Como driblar o etarismo e crescer na carreira
O mercado de trabalho ainda olha torto para profissionais que já dobraram o cabo da meia-idade – mas quem une experiência, atitude e aprendizado constante pode virar o jogo. Saiba como manter sua relevância, combater o preconceito e continuar evoluindo.

pós décadas transitando entre ocupações de naturezas diversas – de vendedor a operador de balsa – e vários fracassos, Harland Sanders começou a vender sua receita de frango frito de porta em porta para restaurantes. Não foi sucesso imediato. Pelo contrário. Rejeitado mais de mil vezes, ele persistiu até encontrar quem acreditasse em seu produto. Foi só em 1952, quando ele já tinha 65 anos, que Coronel Sanders, como ficaria conhecido, fundou oficialmente o KFC, que se tornaria uma das maiores redes de fast food do mundo, presente inclusive no Brasil. Seu rosto ainda hoje é o símbolo da marca.
O empreendedor americano é a prova de que panela velha também faz comida boa. Mas nem toda empresa aposta em profissionais maduros para suas equipes. Algumas não abrem nem as portas.

### DADOS ARMAZENADOS

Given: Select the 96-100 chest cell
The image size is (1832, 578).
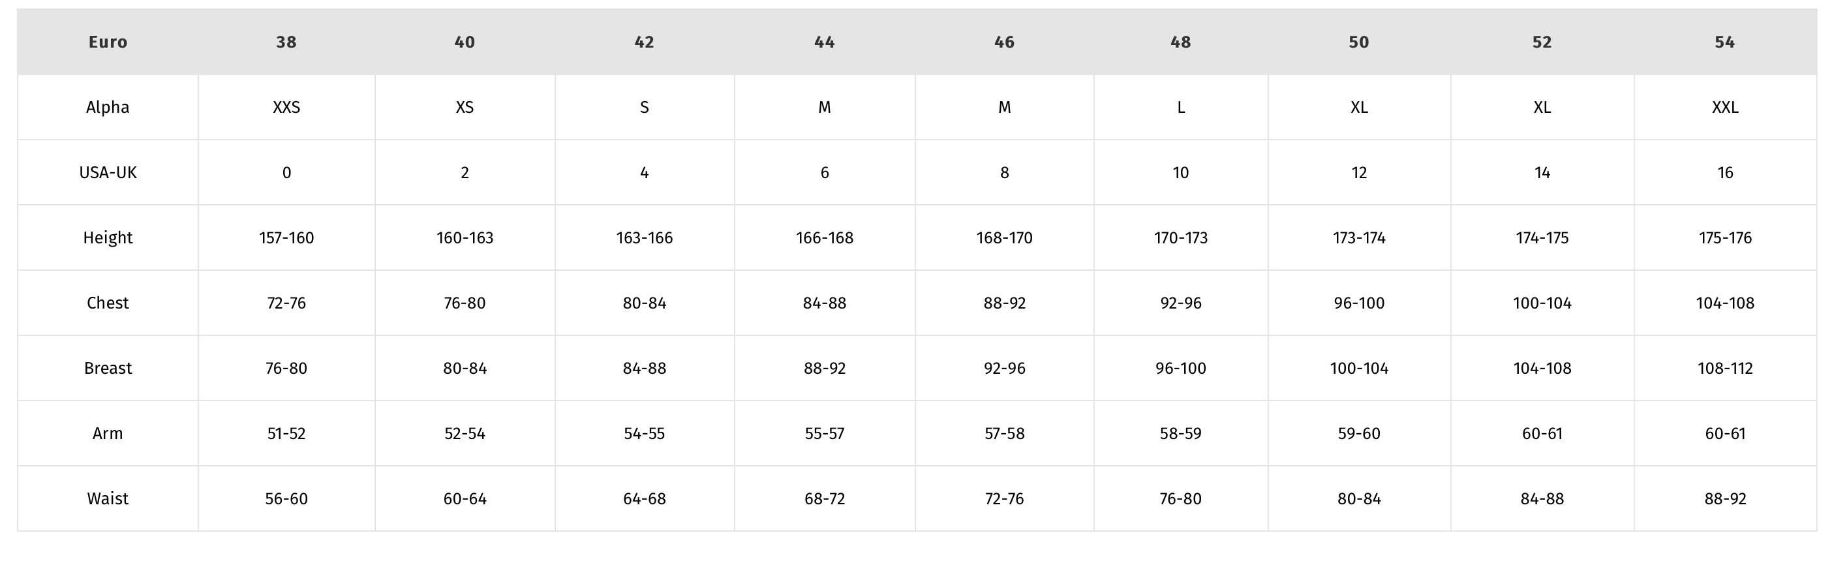Looking at the screenshot, I should coord(1359,303).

### TAREFAS A REALIZAR
a: Renomeie, no texto sobre etarismo, "fast food" para "comida rápida" e reproduza o trecho de "pós décadas transitando" até "nem as portas." com essa substituição.
b: No texto sobre etarismo, por que Harland Sanders é apresentado como prova de que panela velha também faz comida boa?

### RESULTADOS EM ORDEM
a:
pós décadas transitando entre ocupações de naturezas diversas – de vendedor a operador de balsa – e vários fracassos, Harland Sanders começou a vender sua receita de frango frito de porta em porta para restaurantes. Não foi sucesso imediato. Pelo contrário. Rejeitado mais de mil vezes, ele persistiu até encontrar quem acreditasse em seu produto. Foi só em 1952, quando ele já tinha 65 anos, que Coronel Sanders, como ficaria conhecido, fundou oficialmente o KFC, que se tornaria uma das maiores redes de comida rápida do mundo, presente inclusive no Brasil. Seu rosto ainda hoje é o símbolo da marca.
O empreendedor americano é a prova de que panela velha também faz comida boa. Mas nem toda empresa aposta em profissionais maduros para suas equipes. Algumas não abrem nem as portas.

b: Depois de décadas em ocupações diversas, de vários fracassos e de mais de mil rejeições, ele persistiu até encontrar quem acreditasse em seu produto. Em 1952, aos 65 anos, fundou oficialmente o KFC, que se tornaria uma das maiores redes de fast food do mundo.